Психоаналитическая школа, которую я, как вам известно, представляю, смеет утверждать, что мы - каждый из нас - в глубине души не верим в собственную смерть. Мы просто не в силах её себе представить. При всех попытках вообразить, как все будет после нашей смерти, кто будет нас оплакивать и т.д., мы можем заметить, что сами, собственно говоря, продолжаем присутствовать при этом в качестве наблюдателей. И впрямь, трудно отдельному человеку проникнуться убеждением в собственной смертности. Когда он получает возможность проделать решающий опыт, он уже недоступен любым доводам.
Только черствый или злой человек рассчитывает на смерть другого или думает о ней.

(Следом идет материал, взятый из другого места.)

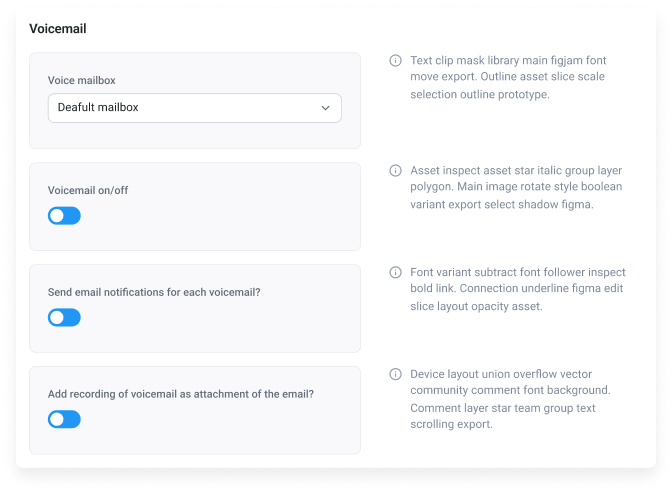Enable email notifications for each voicemail
The image size is (672, 492).
(x=64, y=318)

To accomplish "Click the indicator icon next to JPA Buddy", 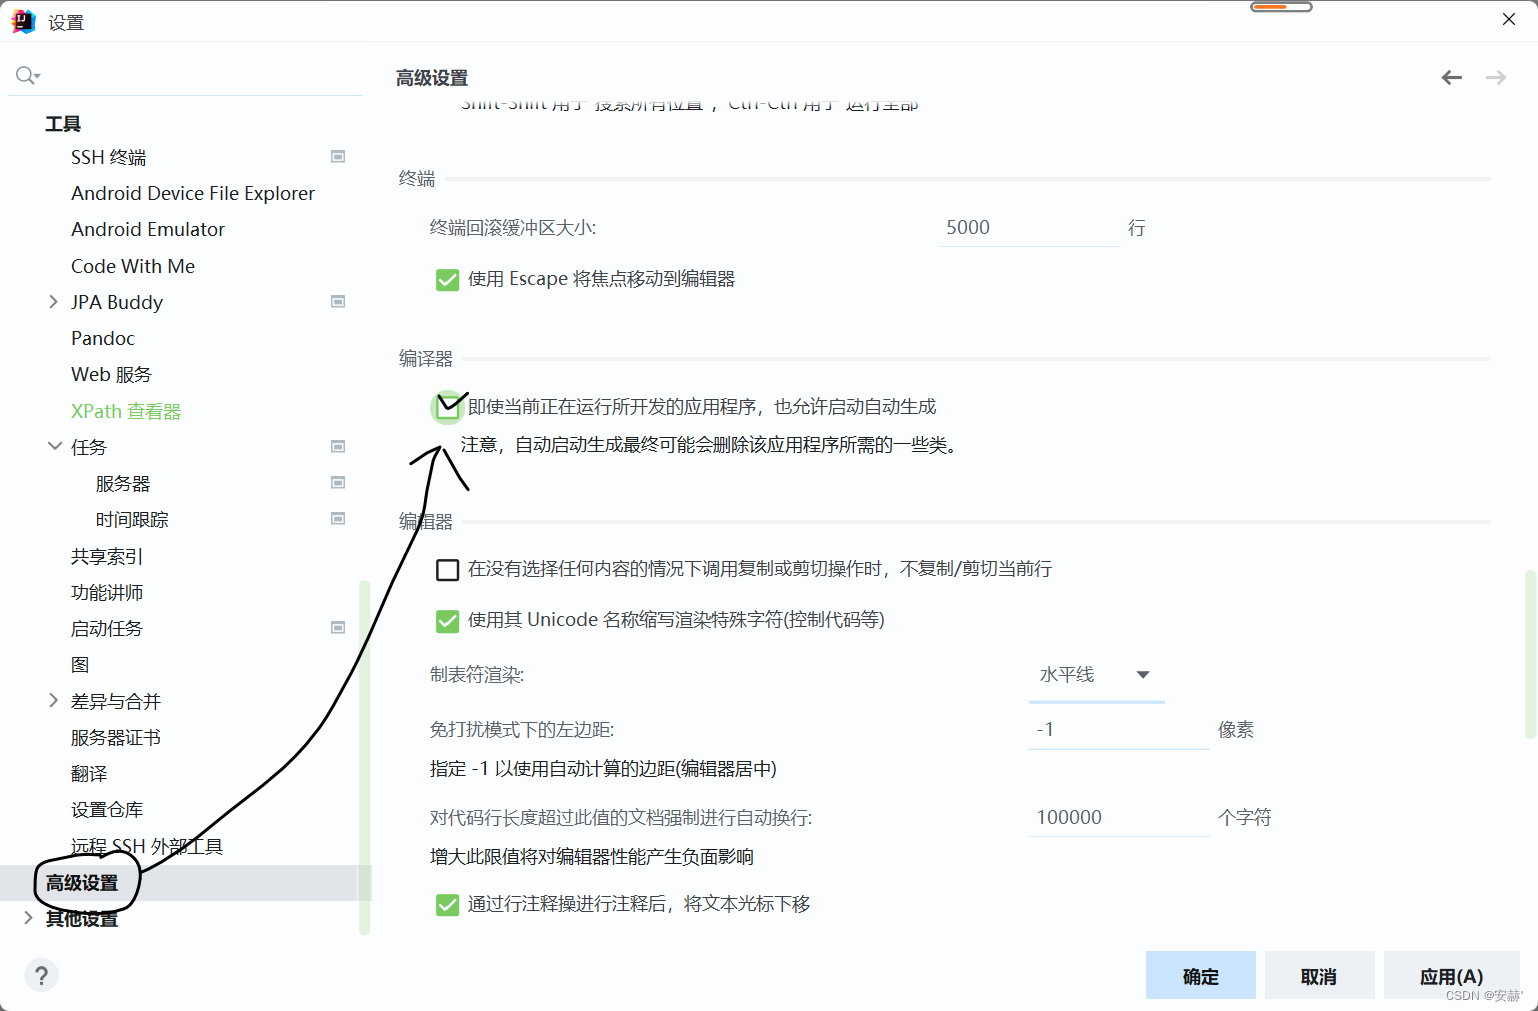I will pyautogui.click(x=338, y=301).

Мягкие, добрые люди, такие, как мы с вами, сопротивляются подобным мыслям, особенно если смерть другого человека может принести нам выгоду - свободу, положение, обеспеченность. А если все-таки случилось так, что этот другой умер, мы восхищаемся им чуть ли не как героем, совершившим нечто из ряда вон выходящее. Если мы враждовали, то теперь мы с ним примиряемся, перестаем его критиковать. О мертвых следует говорить хорошее или ничего не говорить, и мы с удовольствием допускаем, чтобы на его надгробии начертали малодостоверную хвалебную эпитафию. Но когда смерть настигает дорогого нам человека - кого-нибудь из родителей, мужа или жену, брата, сестру, ребенка, друга - мы оказываемся совершенно беззащитны. Мы хороним с ним наши надежды, притязания, радости, отвергаем утешения и не желаем замены утраченному. Мы ведем себя как люди из рода Азра, умирающие вместе с любимыми.
Однако подобное отношение к смерти накладывает глубокий отпечаток на нашу жизнь. Она обедняется, тускнеет. Наши эмоциональные связи, невыносимая интенсивность нашей скорби делают из нас трусов, склонных избегать опасности, грозящей нам или нашим близким. Мы не осмеливаемся затевать некоторые, в сущности, необходимые предприятия, такие, как воздушные полеты, экспедиции в дальние страны, опыты со взрывчатыми веществами. Нас при этом гнетет мысль о том, кто заменит матери сына, жене мужа, детям отца, если произойдет несчастный случай, - а между тем все эти предприятия необходимы. Вы знаете девиз Ганзы: "Navigare necesse est, vivere non necesse" ("Плавать мы обязаны, жить не обязаны"). Сравните его с еврейским анекдотом: мальчик упал со стремянки, и мать бежит за советом и помощью к раввину. "Объясните мне, - спрашивает раввин, - как еврейский мальчик попал на стремянку?"
Я говорю, что жизнь теряет содержательность и интерес, когда из жизненной борьбы исключена наивысшая ставка, то есть сама жизнь. Она становится пустой и пресной, как американский флирт, при котором заранее известно, что ничего не должно случиться, в отличие от любовных отношений в Европе, при которых обоим партнерам приходится помнить о постоянно подстерегающей их опасности. Нам необходимо чем-то вознаградить себя за это оскудение жизни, и вот мы обращаемся к миру воображаемого, к литературе, театру. На сцене мы находим людей, которые ещё умеют умирать, да к тому же умереть могут только другие. Здесь мы удовлетворяем свое желание видеть саму жизнь, ставшую значительной ставкой в жизни, причем не для нас, а для другого. Собственно, мы бы ничуть не возражали против смерти, если бы она не полагала конец жизни, которая дается нам только один раз. Все-таки слишком это жестоко, что в жизни с нами может случиться то же, что в шахматной партии: один-единственный неверный ход может вынудить нас к признанию своего проигрыша, с тем, однако, отличием, что отыграться в следующей партии нам не удастся. В области вымысла мы находим то разнообразие жизней, в котором испытываем потребность. Мы умираем с одним из героев, но все-таки переживаем его, а при случае умираем ещё раз с другим героем без малейшего для себя ущерба.